During the next several months, ATF completed production of documents, and produced
a Vaughn index explaining which documents it was withholding and why. After
determining that the government’s withholdings were documents GOF would not be
interested in obtaining, GOF and the government came to an agreement whereby GOF
would dismiss the case, and the government would pay GOF attorney’s fees and costs
for having had to file the lawsuit. On January 8, 2016, a stipulation of dismissal was
filed, ending the case.
2. United States v. Robert Arwady
U.S. District Court for the Southern District of Texas
For a number of years, GOF has been providing financial and legal assistance to
Robert Arwady against federal criminal charges he was facing in Texas. Mr. Arwady
was charged with engaging in the business of dealing in firearms without a license and
for engaging in straw purchases. In reality, Mr. Arwady was liquidating a personal
collection of firearms left over from his prior tenure as an FFL, and the alleged “straw
purchase” was nothing of the sort.
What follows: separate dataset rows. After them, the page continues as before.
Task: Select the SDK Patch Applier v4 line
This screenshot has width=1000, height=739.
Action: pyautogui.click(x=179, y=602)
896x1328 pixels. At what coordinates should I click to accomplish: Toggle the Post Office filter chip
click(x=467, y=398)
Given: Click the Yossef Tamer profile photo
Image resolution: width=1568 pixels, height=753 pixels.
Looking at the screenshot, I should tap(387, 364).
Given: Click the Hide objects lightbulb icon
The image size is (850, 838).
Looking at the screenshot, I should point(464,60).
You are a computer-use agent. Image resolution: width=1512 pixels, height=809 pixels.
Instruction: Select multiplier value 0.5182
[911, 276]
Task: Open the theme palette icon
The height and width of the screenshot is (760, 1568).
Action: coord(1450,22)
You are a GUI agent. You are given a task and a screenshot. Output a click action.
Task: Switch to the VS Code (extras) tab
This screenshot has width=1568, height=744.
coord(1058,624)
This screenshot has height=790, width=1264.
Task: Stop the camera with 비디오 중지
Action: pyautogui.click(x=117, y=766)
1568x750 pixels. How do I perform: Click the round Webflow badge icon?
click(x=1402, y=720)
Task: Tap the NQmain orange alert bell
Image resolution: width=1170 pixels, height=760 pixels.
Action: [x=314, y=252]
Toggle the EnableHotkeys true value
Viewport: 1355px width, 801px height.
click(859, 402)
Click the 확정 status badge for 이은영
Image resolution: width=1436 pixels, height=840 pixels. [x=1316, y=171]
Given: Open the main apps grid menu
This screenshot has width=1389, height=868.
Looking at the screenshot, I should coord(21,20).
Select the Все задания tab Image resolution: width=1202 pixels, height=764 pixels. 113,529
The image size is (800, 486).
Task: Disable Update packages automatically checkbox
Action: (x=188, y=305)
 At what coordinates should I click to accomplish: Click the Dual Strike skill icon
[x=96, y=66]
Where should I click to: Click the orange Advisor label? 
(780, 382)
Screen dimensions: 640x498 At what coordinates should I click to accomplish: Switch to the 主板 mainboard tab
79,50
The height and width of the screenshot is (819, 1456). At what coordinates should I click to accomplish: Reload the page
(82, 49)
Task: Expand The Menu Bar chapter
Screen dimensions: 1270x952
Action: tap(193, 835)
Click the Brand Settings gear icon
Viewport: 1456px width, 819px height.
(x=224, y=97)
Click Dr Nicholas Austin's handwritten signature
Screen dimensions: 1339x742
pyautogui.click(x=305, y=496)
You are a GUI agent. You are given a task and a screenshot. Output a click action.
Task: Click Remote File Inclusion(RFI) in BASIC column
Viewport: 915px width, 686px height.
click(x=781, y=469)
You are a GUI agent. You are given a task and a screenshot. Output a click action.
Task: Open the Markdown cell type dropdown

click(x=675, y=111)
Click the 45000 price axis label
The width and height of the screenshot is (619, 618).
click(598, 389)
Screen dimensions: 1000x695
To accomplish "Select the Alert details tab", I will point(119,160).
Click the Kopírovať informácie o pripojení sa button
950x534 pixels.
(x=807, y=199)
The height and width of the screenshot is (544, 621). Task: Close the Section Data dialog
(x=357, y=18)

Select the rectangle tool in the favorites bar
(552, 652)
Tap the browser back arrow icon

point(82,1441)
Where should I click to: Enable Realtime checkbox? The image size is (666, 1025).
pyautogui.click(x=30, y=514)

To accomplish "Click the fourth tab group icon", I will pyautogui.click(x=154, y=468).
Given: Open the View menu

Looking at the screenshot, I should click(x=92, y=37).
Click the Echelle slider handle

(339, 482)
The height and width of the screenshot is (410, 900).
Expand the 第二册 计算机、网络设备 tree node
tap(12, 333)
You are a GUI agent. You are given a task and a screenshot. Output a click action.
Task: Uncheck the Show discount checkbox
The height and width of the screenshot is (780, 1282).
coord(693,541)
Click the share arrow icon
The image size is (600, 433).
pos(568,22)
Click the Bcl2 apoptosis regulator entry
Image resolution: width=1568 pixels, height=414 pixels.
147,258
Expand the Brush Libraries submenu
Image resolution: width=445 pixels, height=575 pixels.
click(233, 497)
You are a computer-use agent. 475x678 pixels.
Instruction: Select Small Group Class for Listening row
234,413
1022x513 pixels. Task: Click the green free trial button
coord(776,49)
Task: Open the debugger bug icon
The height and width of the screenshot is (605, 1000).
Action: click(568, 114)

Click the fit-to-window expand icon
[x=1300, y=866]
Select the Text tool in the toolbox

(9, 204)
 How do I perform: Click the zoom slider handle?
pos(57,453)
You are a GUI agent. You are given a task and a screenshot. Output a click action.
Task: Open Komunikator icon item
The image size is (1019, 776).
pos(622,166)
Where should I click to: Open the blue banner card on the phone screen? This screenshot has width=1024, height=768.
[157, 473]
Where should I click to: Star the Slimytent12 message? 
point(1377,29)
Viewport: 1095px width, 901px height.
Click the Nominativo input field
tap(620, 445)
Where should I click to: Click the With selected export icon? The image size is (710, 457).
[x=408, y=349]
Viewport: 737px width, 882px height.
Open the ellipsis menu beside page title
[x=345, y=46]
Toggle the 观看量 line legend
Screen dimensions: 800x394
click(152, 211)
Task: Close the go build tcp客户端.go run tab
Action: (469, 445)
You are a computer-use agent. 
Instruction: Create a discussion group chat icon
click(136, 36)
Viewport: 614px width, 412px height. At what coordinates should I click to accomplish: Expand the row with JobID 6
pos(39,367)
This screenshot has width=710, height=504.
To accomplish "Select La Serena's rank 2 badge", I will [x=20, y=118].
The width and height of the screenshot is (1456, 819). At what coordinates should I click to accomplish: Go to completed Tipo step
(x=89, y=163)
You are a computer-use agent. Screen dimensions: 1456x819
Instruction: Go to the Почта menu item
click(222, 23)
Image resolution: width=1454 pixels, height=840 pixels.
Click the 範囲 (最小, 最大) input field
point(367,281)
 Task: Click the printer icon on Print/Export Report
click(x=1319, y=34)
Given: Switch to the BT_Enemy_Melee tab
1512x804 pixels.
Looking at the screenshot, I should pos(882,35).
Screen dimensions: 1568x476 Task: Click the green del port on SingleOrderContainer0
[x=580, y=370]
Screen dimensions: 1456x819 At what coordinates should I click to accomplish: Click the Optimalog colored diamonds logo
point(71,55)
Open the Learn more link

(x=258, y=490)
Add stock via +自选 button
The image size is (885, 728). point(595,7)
In 2014 and 2015, our firm assisted Arwady’s
lawyer, Robert Sanders, Esquire of Winston-Salem, North Carolina, with the drafting of
various pretrial motions, including various motions to dismiss, a motion to strike, and a
motion to sever. Rob Olson drafted several pre-trial motions and memoranda of law,
and made three trips to Houston, Texas to assist in Mr. Arwady’s defense. Less than a
week before trial was scheduled to begin, the government dropped the “dealing”
charges, perhaps finally having come to the realization of the strength of our motions to
dismiss. Moving forward on the “straw purchase” charges, the case went to trial on
October 20, 2015. After a two-day trial and a masterful defense, the jury returned a
verdict of not guilty on all counts. This is the second time the government has pursued
criminal charges against Mr. Arwady, and the second time a jury has found him not
guilty. Mr. Arwady now faces the daunting task of trying to get the federal government
to return all the firearms that it seized from him, and then forcing ATF to pay for the
guns it “lost” or damaged.
Other Firearms Projects
1. GOF comments to State Regarding ITAR Regs (August 3, 2015)
GOF filed comments with the State Department in response to State’s Proposed
Rulemaking (“PR”) regarding revisions to International Traffic in Arms (“ITAR”)
Regulations, which control the export of “defense articles and services.” In the past,
there has been little need for ordinary Americans to be concerned with the AECA or
ITAR, aside from restrictions on physically taking certain items to other countries.
However, the State Department also purports to control “technical data,” which
includes information transmitted over the internet (and which often is unknowingly
routed through foreign countries). The PR expands the definition of “technical data”
and would possibly include everything from blueprints of nuclear weapons to a cleaning
guide for certain firearms. GOF’s comments noted that no ordinary person could ever
hope to understand or comply with the highly technical ITAR, yet ITAR now may apply
to ordinary persons doing ordinary things. GOF’s comments argued that ITAR cannot
be expanded in such a way as to prohibit Americans from engaging in First Amendment
speech about Second Amendment protected activities.